光秀に織田家の天下を奪取させてたまるものか。もはや信長の頭にはそれしかありませんでした。

光秀の襲撃を知るや、信長はその場で御殿に入り、小姓たちとともに敵を迎え撃ちます。そして防戦敵わずと知るや、信長は「女」を逃し、女に紛れて、信長は逃げます。

信長はどこに逃げたのでしょうか?

人のいないところ、人のいないところへと逃げました。

そして逃げの常套手段は火をかけることです。本能寺は猛火に包まれます。

地の利は信長にありますから、信長は敵に構わず逃げました。

信長ともあろうものが、人生の最期を締めくくる言葉が「諦めた」であろうはずはありません。

たしかに想定外は山積みです。敗北するときには、マイナスの想定外が連鎖的に起こりますし、勝利するときには、プラスの想定外が連鎖的に起こるものです。

敗北も、勝利もそういうもので、その敗北をするために、かつての数々の勝利があったのですし、また、その勝利をするために、かつての数々の敗北があったのです。

敗北とはそういうものですし、また、勝利とはそういうものです。

信長はすぐ光秀への対抗策を取りました。

光秀の長所を防ぎ、こちらの短所を長所に転換させようとしました。

信長は逃げることを恥とはつゆも思ってはいません。

信長は戦うという選択肢を捨て、火をかけ、女に紛れ、小姓が防波堤となり、一目散に逃げ出したのです。

信長は援軍を待とうとしたでしょうか? 近くに嫡男の信忠が、秀吉の中国攻めの援軍として、3000の兵を引き連れていました。しかし、信長は光秀の襲撃を信忠の襲撃だと勘違いしていた向きもあり、吉良のように炭小屋に隠れませんでした。

信長が逃げたのは本能寺の地下で、地下は火薬倉庫になっていました。

信長の遺体がないのは、大量の火薬が爆発したのだと言われています。

信長は首を渡さないことだけを考えました。捕まり、光秀の前に引きずり出されたくはありませんでした。

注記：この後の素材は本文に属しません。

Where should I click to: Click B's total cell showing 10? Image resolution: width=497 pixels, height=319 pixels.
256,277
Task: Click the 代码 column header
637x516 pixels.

信長の首が三条河原に晒されれば、信長の天下が終わり、光秀の天下が始まる宣言だからです。信長の天下どころか、織田家の天下までもが終わりかねませんでした。

信長は逃げました。そしてついに逃げおおせたのです。光秀は信長を見つけることはできませんでした。遺体が火や火薬で判別不能だったのかもしれませんし、アナザーストーリーがあるやも知れません。

とにもかくにも信長は対処方法を間違えなかったのです。未だに遺体の行方がわからないくらい完璧でした。そして光秀から逃げおおせた勝者として、この世を自害して去ったのです。

本能寺での信長の「逃げる」は、われわれの逃げるとはまったく別次元の考えでした。まさか逃げることが、自害することだとはわれわれには思いもつかないことです。

一方イチローですが、東京ドームでファンから感謝の大きな声援を受けて、日本野球界の勝者として引退しました。しかし、イチロー自身は敗者としてメジャーリーグを去ったと思っているに違いないのです。